Karen Johnson, head of retail at Barclays, said: “Retailers faced a challenging May, yet the few sunnier days in the month did bring a welcome uptick in footfall. As consumers gear up to spend more with better weather, and with the Euros, Wimbledon, and Taylor Swift’s ‘Eras Tour’ on the horizon, there’s a brighter outlook for the coming months.”

Jack Meaning, chief UK economist at Barclays, said: ”The economic strength we saw in the first three months of the year was always expected to ease as we moved into the second quarter, with GDP having seen the extra bounce needed to recover the ground lost in last year’s recession. The underlying direction of travel remains though, with falling inflation, real income growth and low unemployment all pointing to a gradual acceleration in consumer spending over the next 12 months, especially as we begin to see the Bank of England reduce interest rates in H2.”

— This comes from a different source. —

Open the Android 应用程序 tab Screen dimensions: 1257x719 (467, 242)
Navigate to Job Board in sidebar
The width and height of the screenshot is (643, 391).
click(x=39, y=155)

Elsewhere this morning, tobacco giant British American Tobacco says it remains on course to hit its full-year guidance following a first half in line with expectations.

It continues to predict an acceleration in the second half driven by the phasing of innovation in ‘new categories’ as well as the benefits of first half investment in US commercial actions and related wholesaler inventory movements

It added that it is continuing to improve the profitability of its new category business.

Meanwhile, in combustibles, US commercial plans continue to gain traction despite a challenging macro-economic backdrop, while it gained volume and value share in its AME and APMEA regions.

CEO Tadeu Marroco commented: “Our year-to-date performance is in line with our expectations, and we are on track to deliver our guidance of low-single digit revenue and adjusted profit from operations growth on an organic, constant currency basis in 2024.

“As previously highlighted, we expect our performance to be second-half weighted, mainly driven by wholesaler inventory movements related to continued investment in our U.S. commercial actions, as well as the phasing of new launches.

BAT is a highly cash generative business, and we are committed to continuing to reward shareholders with strong cash returns. I am pleased with our progress in enhancing financial flexibility driven by continued strong operating cash conversion and completion of the partial monetisation of our ITC stake, enabling the initiation of a sustainable share buy-back.

“Looking forward, we expect growing momentum in the second half, enabled by the investments we are making today. As we continue our journey towards building a smokeless world, guided by our refined strategy, we will progressively improve our performance to deliver 3%-5% revenue, and mid-single digit adjusted profit from operations growth on an organic constant currency basis by 2026.”

On the markets this morning, the FTSE 100 has fallen another 0.4% to 8,226.1pts.

Early fallers include Virgin Wines, down 4% to 46.1p, Nichols, down 3.9% to 990p and Ocado, down 3.4% to 369.8p.

Risers include Science in Sport, up 2.6% to 19.5p, Naked Wines, up 2.5% to 61.5p and McBride, up 1.2% to 127.5p.

Yesterday in the City

The FTSE 100 opened the week falling back 0.2% to 8,262.7pts.

Risers yesterday included Pets at Home, up 8.9% to 322.6p after a broker upgrade, Just Eat Takeaway.com, up 3.7% to 1,060p, McBride, up 3.7% to 126p, Bakkavor, up 2.9% to 144p, PayPoint, up 2.6% to 563p, Ocado, up 2.4% to 382.7p and Coca-Cola Europacific Partners, up 2.1% to €68.20.

The day’s fallers included Glanbia, down 4.4% to €17.30, AG Barr, down 1.76% to 613p, Tate & Lyle, down 1.6% to 681p and Compass Group, down 1.1% to 2,168p.